Moreover, most farmed-fish are regularly pumped full of antibiotics to prevent pests and diseases. How the farms are operated is also a vital factor why fish have more toxins as compared to their wild-caught relatives. For example, in India, almost all farms are managed by people with little to no knowledge about the proper upkeep of the pond and the needs of the fish. In the end, all of these only lead to questionable practices in farm management, which include the use of toxic chemicals and poor nutrition (many farms in India use human waste or diseased fish in pellets).
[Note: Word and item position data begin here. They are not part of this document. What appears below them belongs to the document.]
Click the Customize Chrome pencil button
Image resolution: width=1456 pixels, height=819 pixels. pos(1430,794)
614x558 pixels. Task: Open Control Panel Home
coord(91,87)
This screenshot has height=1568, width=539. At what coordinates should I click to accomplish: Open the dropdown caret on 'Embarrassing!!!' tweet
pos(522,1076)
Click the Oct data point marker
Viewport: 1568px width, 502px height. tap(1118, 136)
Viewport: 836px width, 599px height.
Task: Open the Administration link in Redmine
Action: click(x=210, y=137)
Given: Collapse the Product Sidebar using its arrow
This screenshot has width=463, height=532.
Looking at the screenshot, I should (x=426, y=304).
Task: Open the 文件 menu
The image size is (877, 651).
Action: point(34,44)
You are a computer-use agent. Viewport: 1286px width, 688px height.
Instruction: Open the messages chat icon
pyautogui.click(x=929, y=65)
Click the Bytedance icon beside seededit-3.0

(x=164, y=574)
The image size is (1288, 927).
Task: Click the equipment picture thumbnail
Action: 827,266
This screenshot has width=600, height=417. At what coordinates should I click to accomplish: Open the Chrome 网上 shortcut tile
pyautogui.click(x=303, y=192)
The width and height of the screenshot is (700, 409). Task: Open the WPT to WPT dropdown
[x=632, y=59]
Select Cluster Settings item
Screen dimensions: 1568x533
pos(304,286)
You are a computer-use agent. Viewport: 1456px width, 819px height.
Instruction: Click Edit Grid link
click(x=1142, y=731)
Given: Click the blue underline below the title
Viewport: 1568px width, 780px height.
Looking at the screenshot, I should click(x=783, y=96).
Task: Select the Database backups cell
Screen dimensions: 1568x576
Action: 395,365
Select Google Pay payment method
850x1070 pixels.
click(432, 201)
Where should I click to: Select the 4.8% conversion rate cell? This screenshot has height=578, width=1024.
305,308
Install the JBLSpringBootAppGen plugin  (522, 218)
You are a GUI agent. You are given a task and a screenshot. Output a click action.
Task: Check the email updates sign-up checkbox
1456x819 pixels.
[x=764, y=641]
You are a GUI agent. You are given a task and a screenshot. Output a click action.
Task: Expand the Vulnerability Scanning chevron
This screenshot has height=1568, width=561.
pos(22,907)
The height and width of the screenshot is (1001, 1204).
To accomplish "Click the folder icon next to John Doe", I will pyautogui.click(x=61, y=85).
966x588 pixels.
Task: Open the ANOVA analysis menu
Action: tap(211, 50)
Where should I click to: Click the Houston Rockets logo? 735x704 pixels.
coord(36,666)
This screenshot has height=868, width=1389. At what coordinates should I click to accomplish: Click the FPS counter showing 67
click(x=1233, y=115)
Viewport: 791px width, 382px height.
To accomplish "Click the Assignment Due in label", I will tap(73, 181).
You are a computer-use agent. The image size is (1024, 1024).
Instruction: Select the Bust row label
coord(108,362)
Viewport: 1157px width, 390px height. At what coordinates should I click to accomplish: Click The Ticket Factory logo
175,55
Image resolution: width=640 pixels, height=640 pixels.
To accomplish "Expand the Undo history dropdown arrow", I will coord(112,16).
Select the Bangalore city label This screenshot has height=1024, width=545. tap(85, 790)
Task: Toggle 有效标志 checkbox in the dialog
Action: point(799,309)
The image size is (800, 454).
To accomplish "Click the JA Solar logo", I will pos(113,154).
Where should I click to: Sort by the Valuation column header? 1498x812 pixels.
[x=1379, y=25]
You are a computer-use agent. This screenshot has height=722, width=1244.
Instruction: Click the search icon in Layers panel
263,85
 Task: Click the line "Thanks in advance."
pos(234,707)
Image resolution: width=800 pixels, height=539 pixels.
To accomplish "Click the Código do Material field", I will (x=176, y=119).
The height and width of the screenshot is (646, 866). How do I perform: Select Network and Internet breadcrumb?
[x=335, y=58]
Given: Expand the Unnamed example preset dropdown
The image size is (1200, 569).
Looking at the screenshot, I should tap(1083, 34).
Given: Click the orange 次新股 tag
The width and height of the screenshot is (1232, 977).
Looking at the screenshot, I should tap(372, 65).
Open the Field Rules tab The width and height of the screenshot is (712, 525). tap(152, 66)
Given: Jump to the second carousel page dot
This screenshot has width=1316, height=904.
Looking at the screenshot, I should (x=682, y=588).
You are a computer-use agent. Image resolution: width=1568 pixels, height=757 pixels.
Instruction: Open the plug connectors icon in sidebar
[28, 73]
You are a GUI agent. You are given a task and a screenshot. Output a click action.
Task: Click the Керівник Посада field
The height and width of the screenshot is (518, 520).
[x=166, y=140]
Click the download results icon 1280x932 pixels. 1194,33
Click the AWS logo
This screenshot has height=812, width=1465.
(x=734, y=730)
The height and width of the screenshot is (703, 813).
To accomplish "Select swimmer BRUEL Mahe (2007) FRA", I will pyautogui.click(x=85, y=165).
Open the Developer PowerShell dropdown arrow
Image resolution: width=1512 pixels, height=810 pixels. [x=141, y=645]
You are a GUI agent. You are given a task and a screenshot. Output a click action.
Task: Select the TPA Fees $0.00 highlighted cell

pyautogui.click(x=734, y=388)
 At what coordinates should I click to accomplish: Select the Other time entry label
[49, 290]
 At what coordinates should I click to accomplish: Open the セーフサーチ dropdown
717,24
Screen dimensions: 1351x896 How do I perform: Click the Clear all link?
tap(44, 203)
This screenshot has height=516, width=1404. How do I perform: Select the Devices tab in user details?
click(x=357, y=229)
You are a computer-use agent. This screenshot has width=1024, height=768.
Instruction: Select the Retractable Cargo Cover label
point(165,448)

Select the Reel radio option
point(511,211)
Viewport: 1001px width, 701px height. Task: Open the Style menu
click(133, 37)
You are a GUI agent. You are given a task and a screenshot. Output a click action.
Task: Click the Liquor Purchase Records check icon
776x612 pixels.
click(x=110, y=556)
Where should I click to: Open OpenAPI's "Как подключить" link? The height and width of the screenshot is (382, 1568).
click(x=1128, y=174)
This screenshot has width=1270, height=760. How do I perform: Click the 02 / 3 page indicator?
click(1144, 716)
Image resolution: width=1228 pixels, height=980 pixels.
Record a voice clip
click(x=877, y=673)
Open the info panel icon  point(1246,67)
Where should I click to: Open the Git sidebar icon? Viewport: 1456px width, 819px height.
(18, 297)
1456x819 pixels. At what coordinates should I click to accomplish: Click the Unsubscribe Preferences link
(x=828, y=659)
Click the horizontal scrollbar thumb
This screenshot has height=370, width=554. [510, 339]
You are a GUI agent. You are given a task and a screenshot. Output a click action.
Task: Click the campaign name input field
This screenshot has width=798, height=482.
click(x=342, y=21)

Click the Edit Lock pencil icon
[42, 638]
At this point in time, it shouldn’t be shocking that some studies revealed that farmed fish carry more toxins than wild-caught. This trend is seen in the most commonly farmed types which include salmon, catfish, tilapia, cod, and sea bass.
By becoming well-informed about the health and environmental impacts of certain practices in fishing, and doing something right about it, we can put pressure on fish and seafood providers to change and stop their practices for the better.
Some ways that you can start making healthy and smart choices include the following:
Know Your Fish
It’s important to learn which fish are healthy and which ones are not and should be avoided.
Expand Your Diet
Be adventurous by trying unfamiliar fish or seafood on the menu as it can actually lessen your exposure to contaminants found in particular species.
Eat Low On The Food Chain
Small fish contain less contaminant buildup than larger predatory fish. These small fishes include fresh tilapia, arctic char, trout, and anchovies. They can reproduce quicker than big fish, which makes them recover faster from the side effects of overfishing.
Carl Safina of an advocacy group known as Blue Ocean Institute explained that:
“This is the best general rule of thumb: the larger the fish grow to be, the more likely they are to be both depleted and carrying a higher load of chemicals.”
That is why, if you are a fan of a predator fish, try to limit your consumption to once every two weeks.